How smart fallback works for temporary model availability issues.

Updated


POST /v1/chat/completions uses smart fallback by default. If the requested model is temporarily unavailable, LLMBase may serve the request with an eligible fallback model instead of returning an availability error.

Fallback is capability-safe and price-aware. Requests with images, tools, or response_format fall back only to models that support the same required modalities and features. When fallback applies, LLMBase bills the cheaper of the requested model and the served fallback model for the actual token usage.

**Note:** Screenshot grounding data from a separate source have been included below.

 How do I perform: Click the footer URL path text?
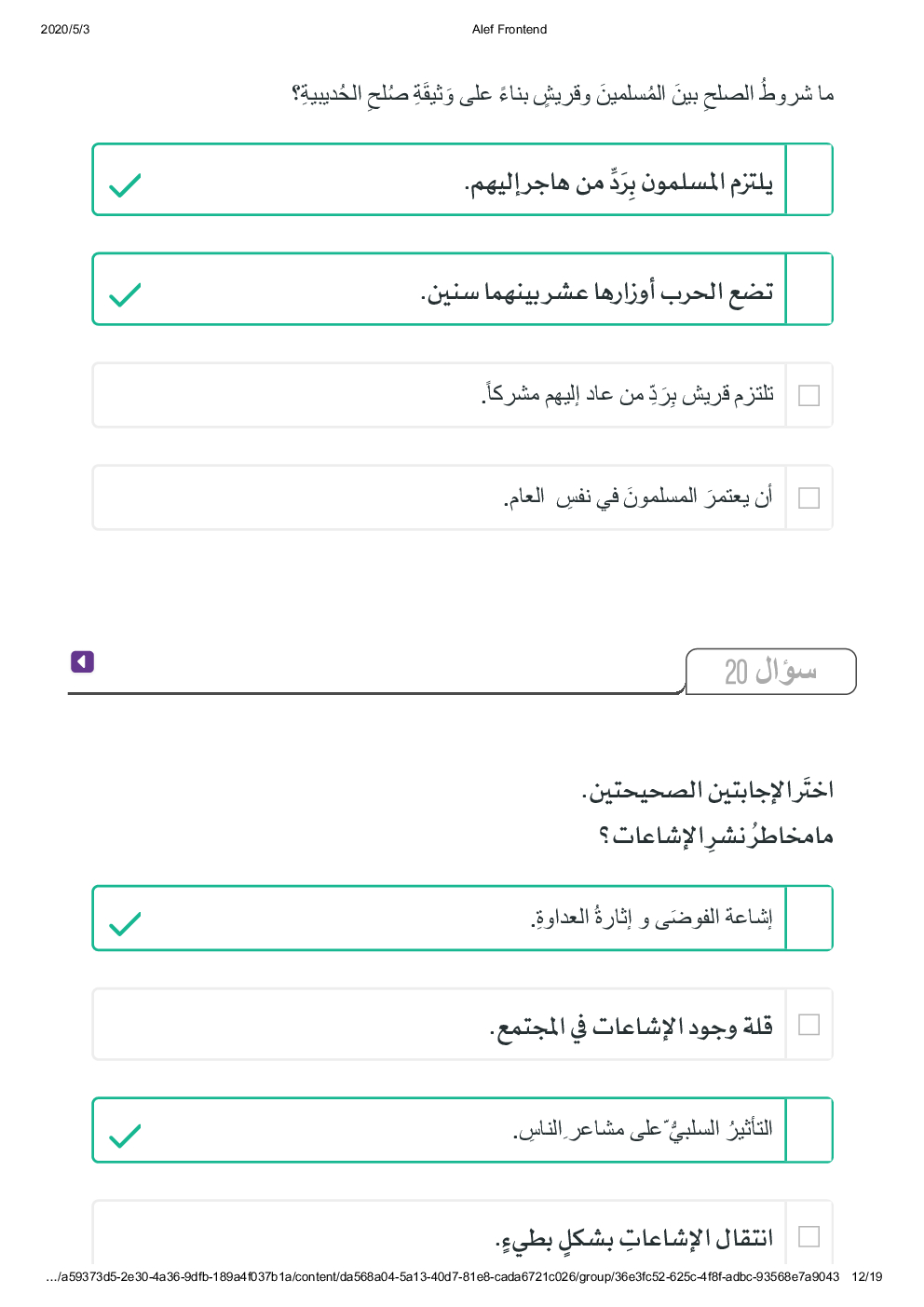point(442,1277)
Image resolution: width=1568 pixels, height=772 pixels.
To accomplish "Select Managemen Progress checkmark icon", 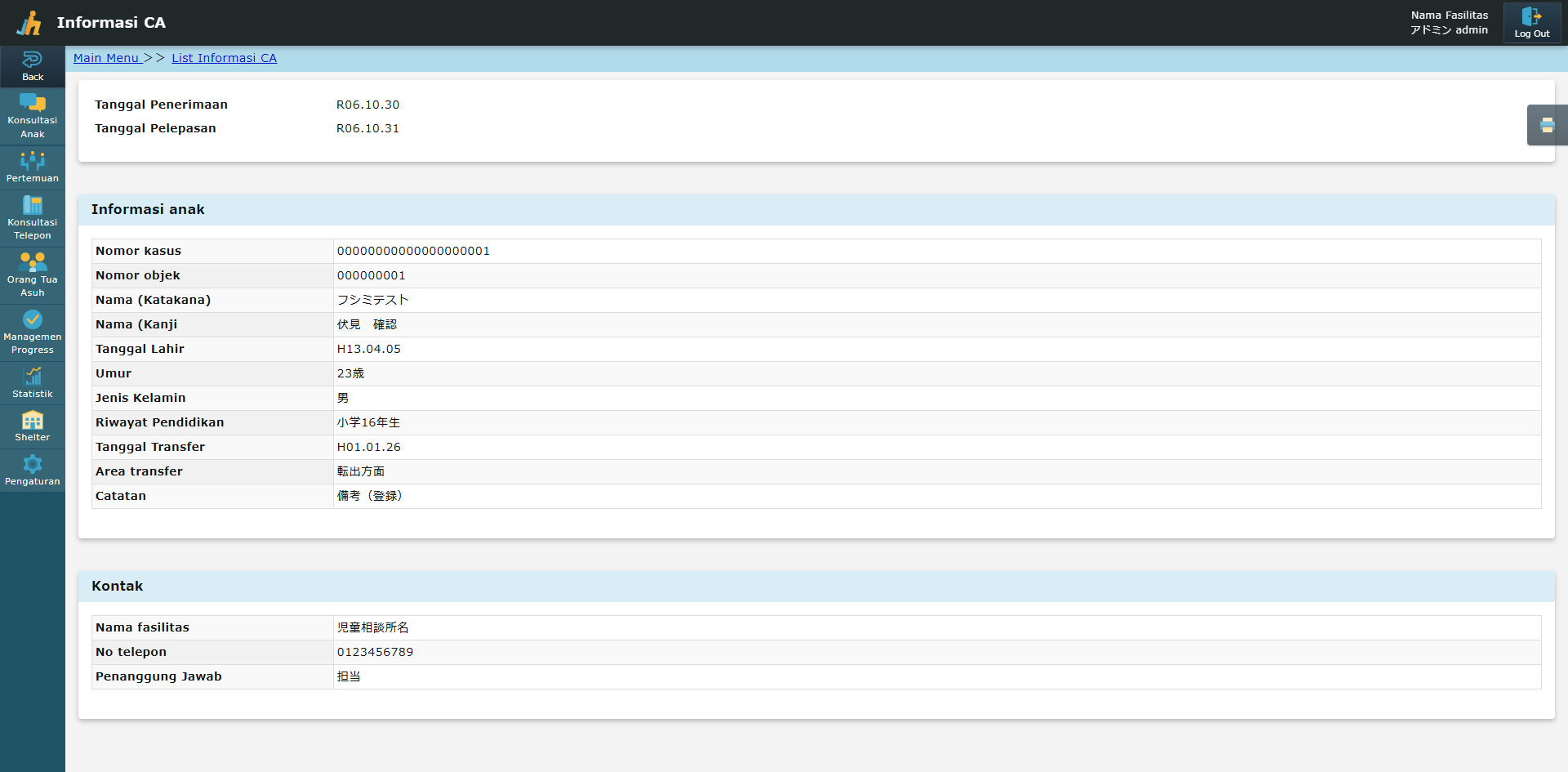I will (32, 319).
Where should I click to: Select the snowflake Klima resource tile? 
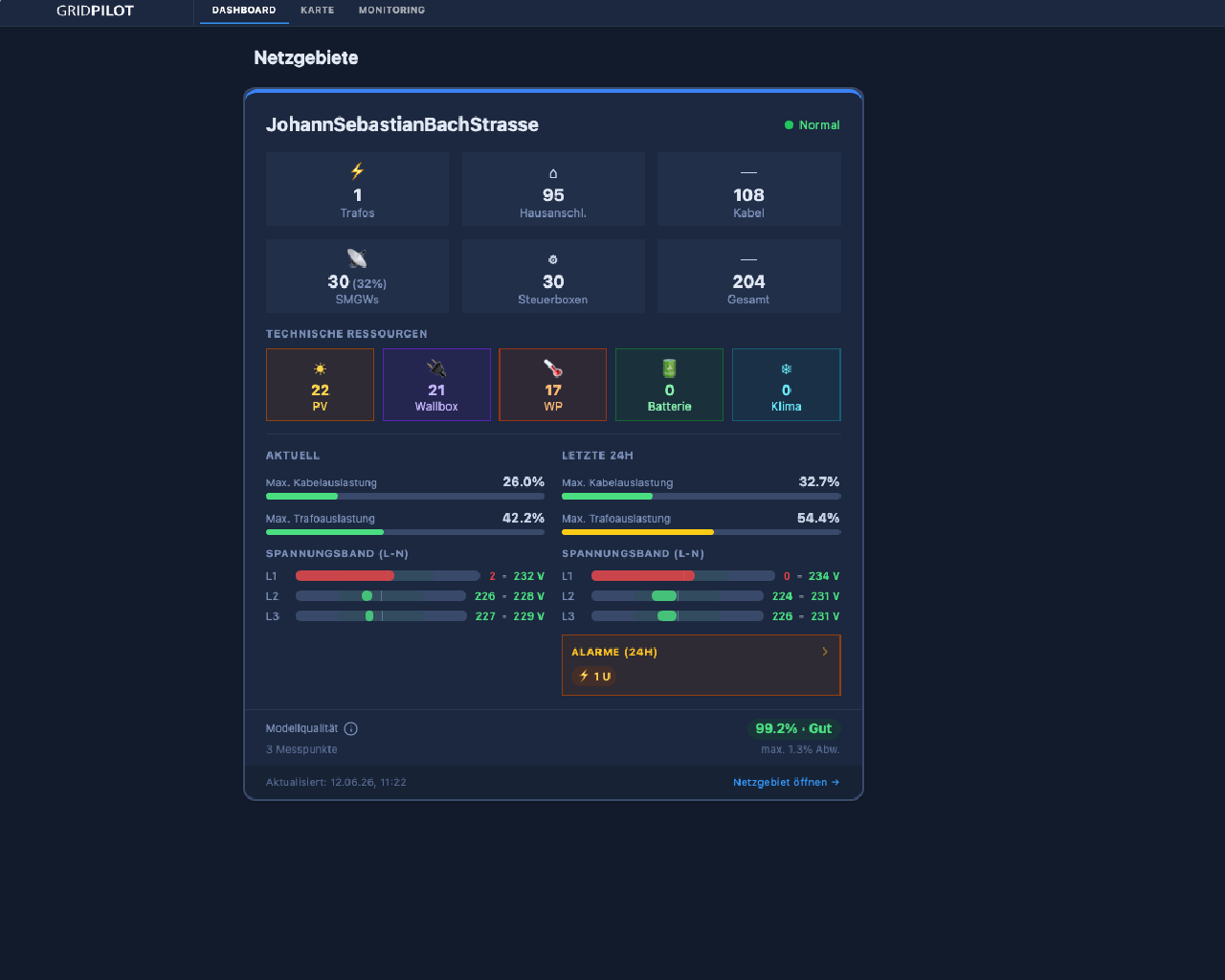point(787,385)
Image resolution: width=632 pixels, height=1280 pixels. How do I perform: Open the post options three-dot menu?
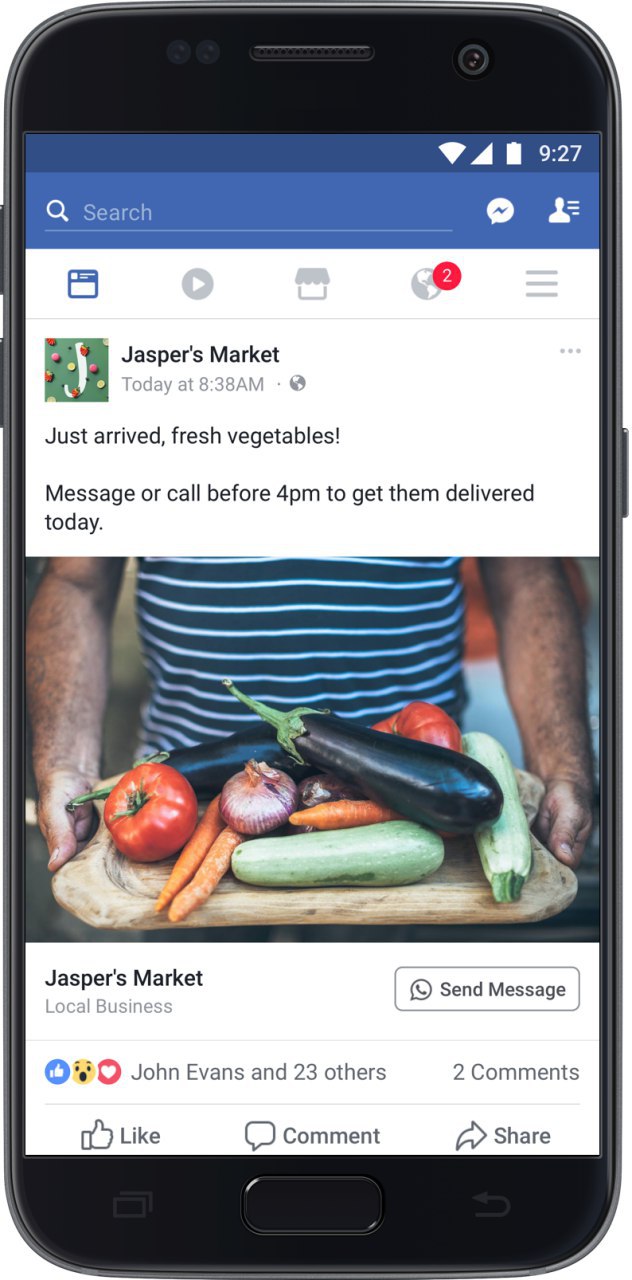[570, 351]
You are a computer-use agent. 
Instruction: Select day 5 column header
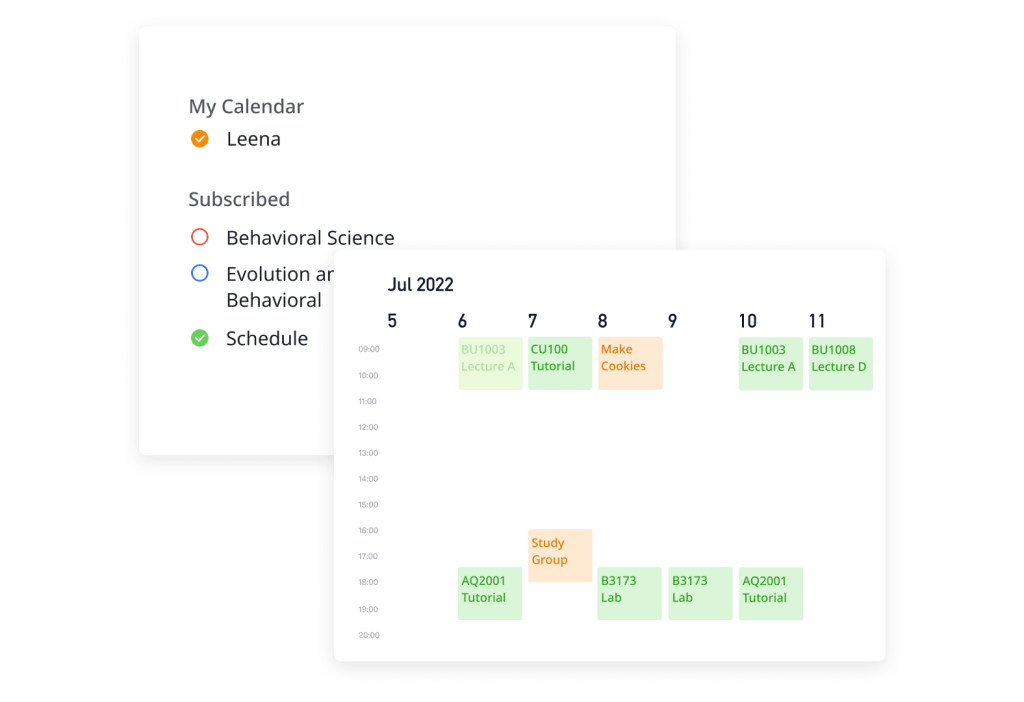pos(392,321)
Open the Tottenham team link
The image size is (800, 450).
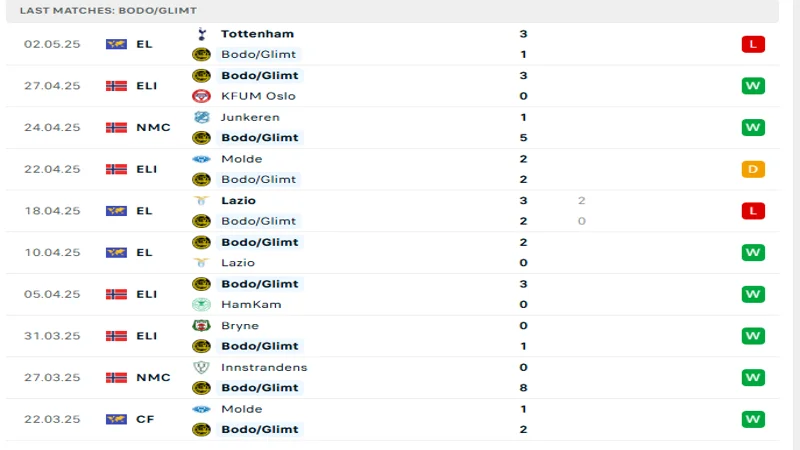257,34
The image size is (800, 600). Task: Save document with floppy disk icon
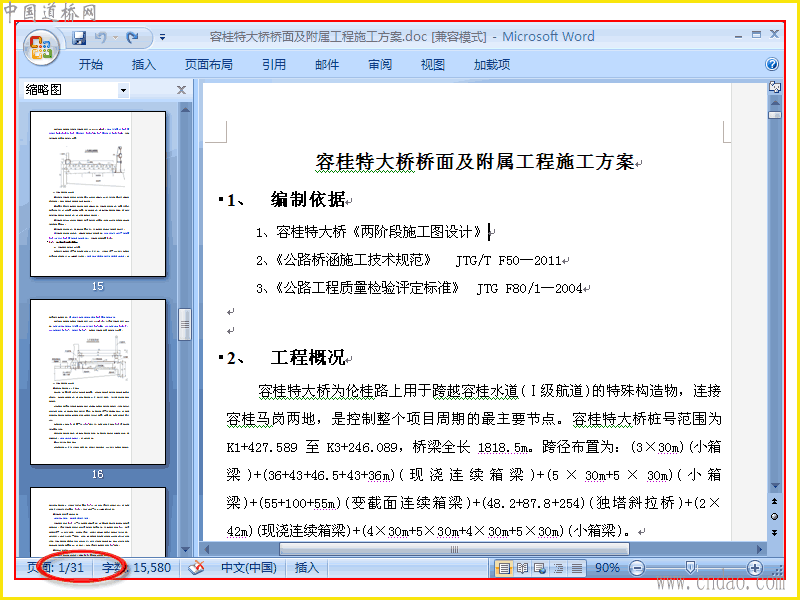79,37
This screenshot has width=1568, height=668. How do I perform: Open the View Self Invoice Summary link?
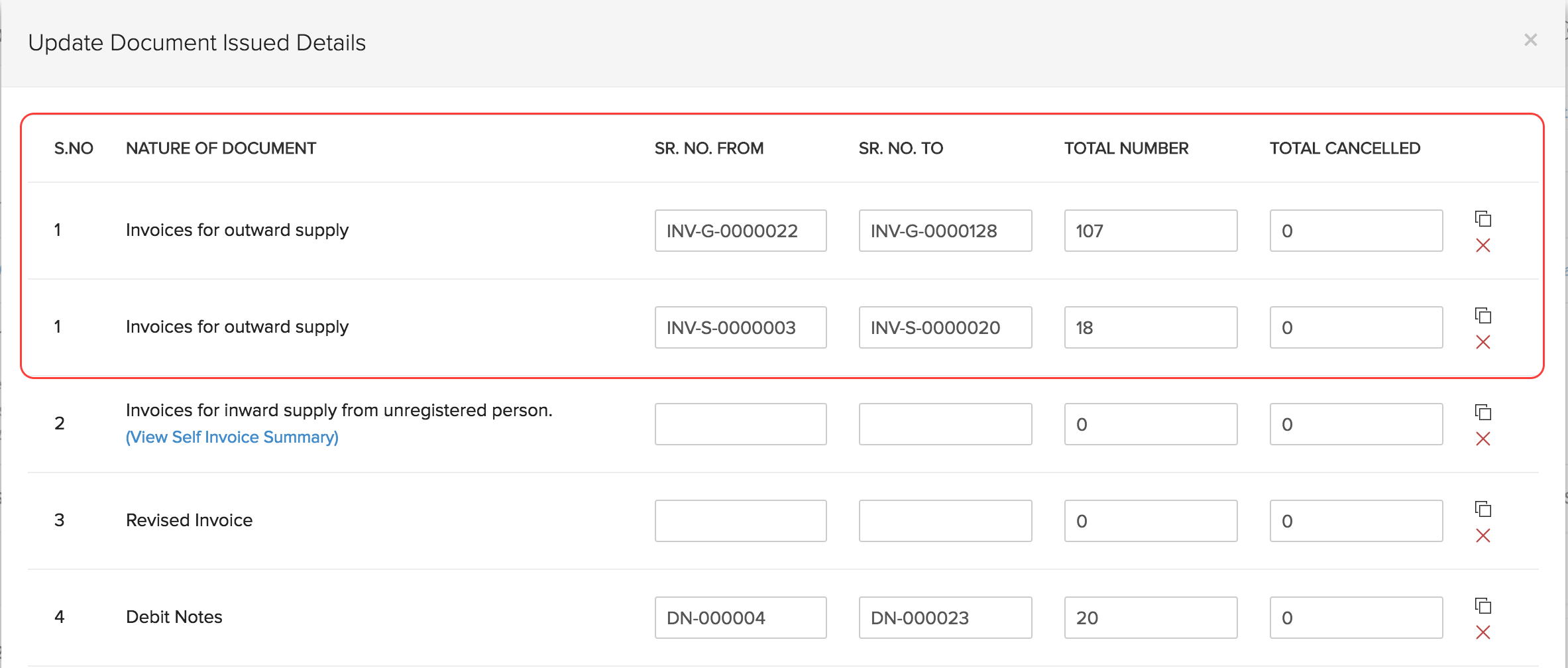point(232,437)
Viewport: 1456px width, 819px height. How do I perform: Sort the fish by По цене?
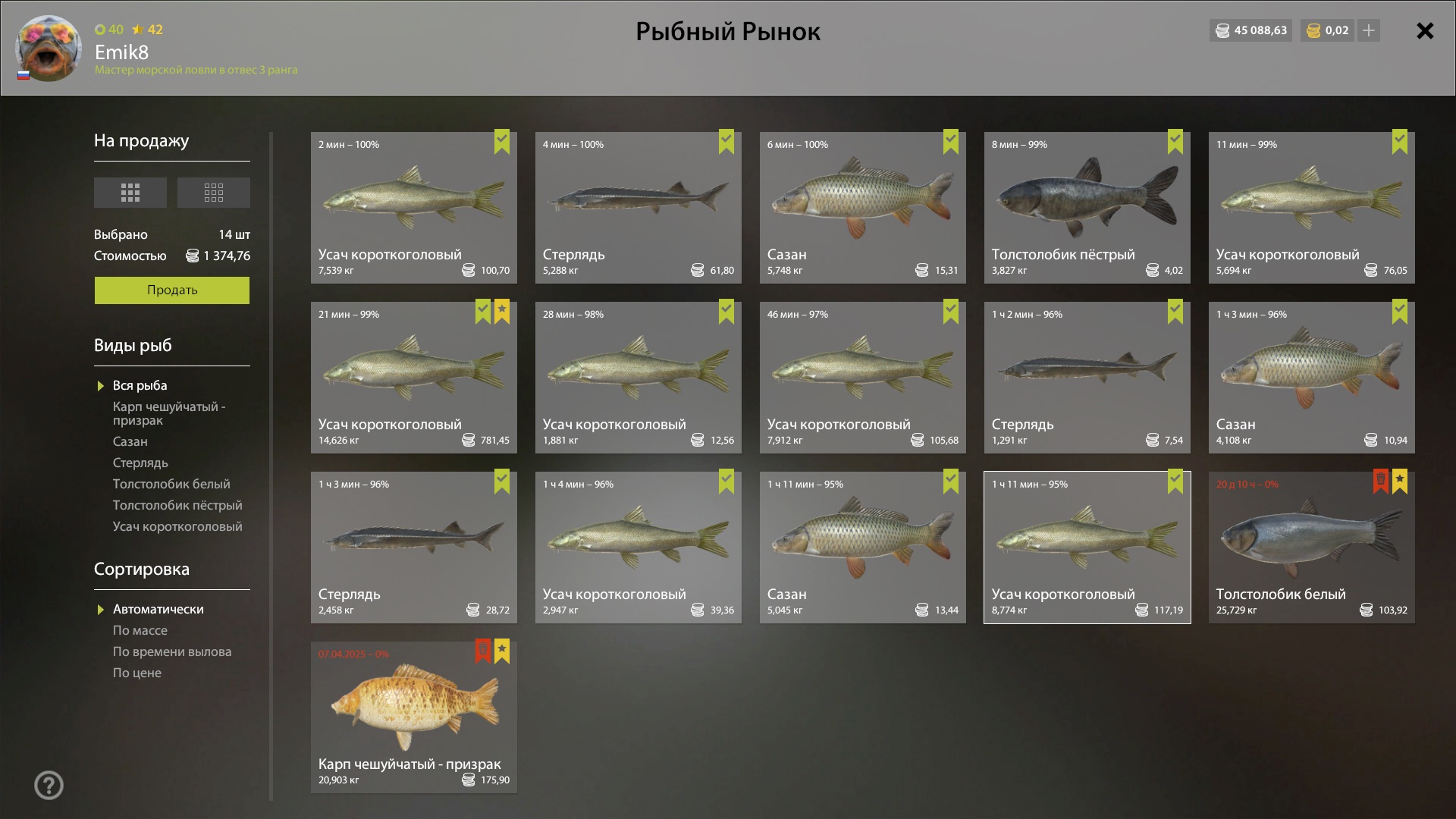137,673
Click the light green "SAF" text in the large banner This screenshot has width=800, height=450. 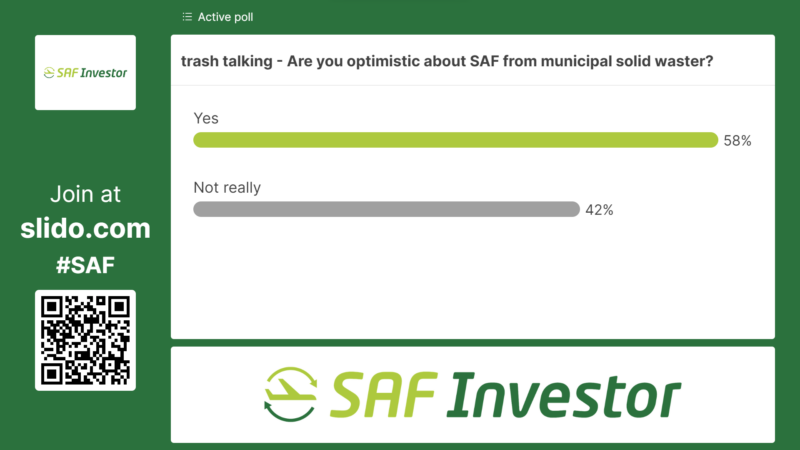click(384, 394)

The initial smart fallback rollout covers /v1/chat/completions.

Response headers

Responses include fallback metadata in HTTP headers:

HeaderDescription
x-llmbase-requested-modelModel ID sent in the request
x-llmbase-served-modelModel ID that generated the response
x-llmbase-fallback-appliedtrue when fallback served the request, otherwise false
x-llmbase-fallback-reasonPresent when fallback applies
x-llmbase-fallback-chainComma-separated model chain when fallback applies

Disable fallback

To require the requested model and hard-fail instead of falling back, send:

X-LLMBase-Fallback: off

Use this for evaluations, reproducibility checks, and workloads where a model substitution is worse than a retryable error.

Model selection

Fallback does not make unsupported feature combinations valid. Before sending images, tools, structured output, logprobs, or reasoning controls, choose a model that advertises the matching capability in /v1/models?metadata=true.